▸ Your objective: Only one stretch of the data below is needed. Output the lines from the one with "Uncategorized (898, 898)" up to and including the one with "John’s Joke of the Day (1082, 822)", exactly as they stand.

Stored data Start Marker

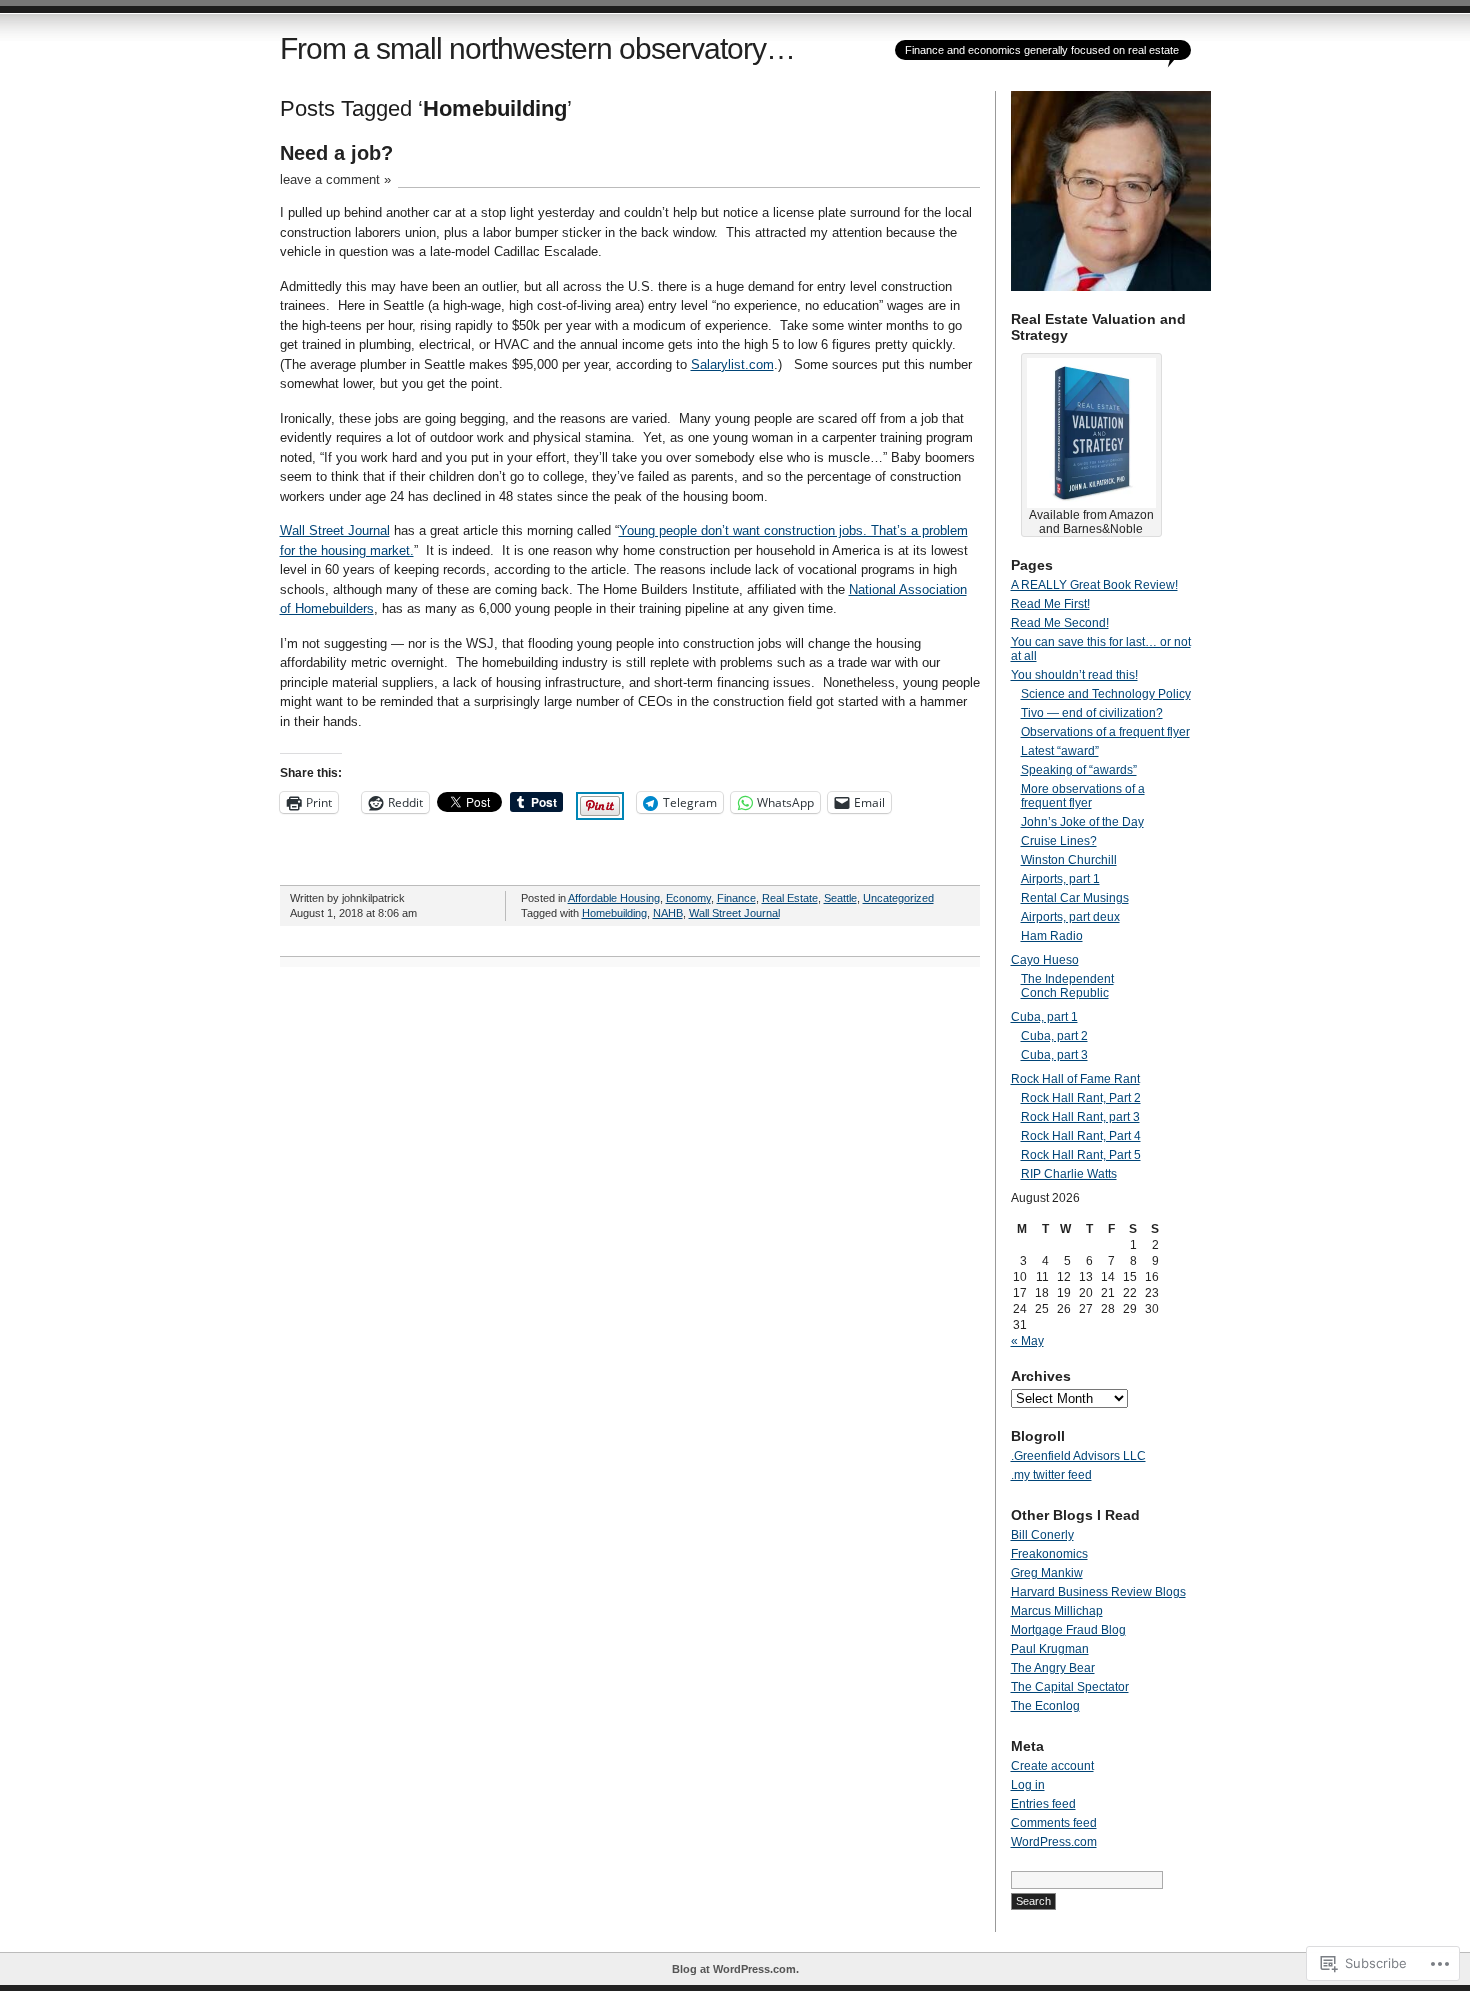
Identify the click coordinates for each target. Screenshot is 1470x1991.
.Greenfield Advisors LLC (1078, 1456)
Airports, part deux (1070, 917)
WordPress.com (1054, 1842)
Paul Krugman (1050, 1649)
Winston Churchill (1069, 860)
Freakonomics (1049, 1554)
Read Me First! (1050, 604)
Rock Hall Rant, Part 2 (1081, 1098)
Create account (1052, 1766)
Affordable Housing (614, 898)
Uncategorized (898, 898)
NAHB (668, 913)
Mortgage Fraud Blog (1068, 1630)
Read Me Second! (1060, 623)
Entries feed (1043, 1804)
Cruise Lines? (1059, 841)
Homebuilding (614, 913)
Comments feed (1054, 1823)
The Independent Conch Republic (1067, 986)
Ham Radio (1052, 936)
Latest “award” (1060, 751)
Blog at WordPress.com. (735, 1969)
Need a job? (336, 153)
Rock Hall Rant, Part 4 (1081, 1136)
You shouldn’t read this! (1074, 675)
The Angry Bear (1053, 1668)
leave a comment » (335, 179)
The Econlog (1045, 1706)
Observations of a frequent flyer (1105, 732)
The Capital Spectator (1070, 1687)
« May (1027, 1341)
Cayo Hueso (1045, 960)
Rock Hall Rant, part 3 (1080, 1117)
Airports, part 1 (1060, 879)
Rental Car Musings (1075, 898)
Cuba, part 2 (1054, 1036)
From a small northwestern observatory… (537, 48)
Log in (1028, 1785)
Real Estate (790, 898)
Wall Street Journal (335, 530)
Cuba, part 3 (1054, 1055)
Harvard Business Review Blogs (1098, 1592)
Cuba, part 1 (1044, 1017)
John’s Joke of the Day (1082, 822)
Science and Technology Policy (1106, 694)
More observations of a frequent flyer (1083, 796)
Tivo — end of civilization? (1092, 713)
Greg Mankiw (1047, 1573)
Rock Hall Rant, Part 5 (1081, 1155)
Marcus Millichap (1057, 1611)
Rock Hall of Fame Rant (1075, 1079)
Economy (688, 898)
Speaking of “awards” (1079, 770)
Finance (736, 898)
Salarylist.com (732, 364)
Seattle (840, 898)
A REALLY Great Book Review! (1094, 585)
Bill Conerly (1042, 1535)
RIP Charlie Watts (1069, 1174)
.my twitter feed (1051, 1475)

Stored data End Marker

▸ Worked solution:
Uncategorized (898, 898)
NAHB (668, 913)
Mortgage Fraud Blog (1068, 1630)
Read Me Second! (1060, 623)
Entries feed (1043, 1804)
Cruise Lines? (1059, 841)
Homebuilding (614, 913)
Comments feed (1054, 1823)
The Independent Conch Republic (1067, 986)
Ham Radio (1052, 936)
Latest “award” (1060, 751)
Blog at WordPress.com. (735, 1969)
Need a job? (336, 153)
Rock Hall Rant, Part 4 (1081, 1136)
You shouldn’t read this! (1074, 675)
The Angry Bear (1053, 1668)
leave a comment » (335, 179)
The Econlog (1045, 1706)
Observations of a frequent flyer (1105, 732)
The Capital Spectator (1070, 1687)
« May (1027, 1341)
Cayo Hueso (1045, 960)
Rock Hall Rant, part 3 (1080, 1117)
Airports, part 1 (1060, 879)
Rental Car Musings (1075, 898)
Cuba, part 2 (1054, 1036)
From a small northwestern observatory… (537, 48)
Log in (1028, 1785)
Real Estate (790, 898)
Wall Street Journal (335, 530)
Cuba, part 3 (1054, 1055)
Harvard Business Review Blogs (1098, 1592)
Cuba, part 1 (1044, 1017)
John’s Joke of the Day (1082, 822)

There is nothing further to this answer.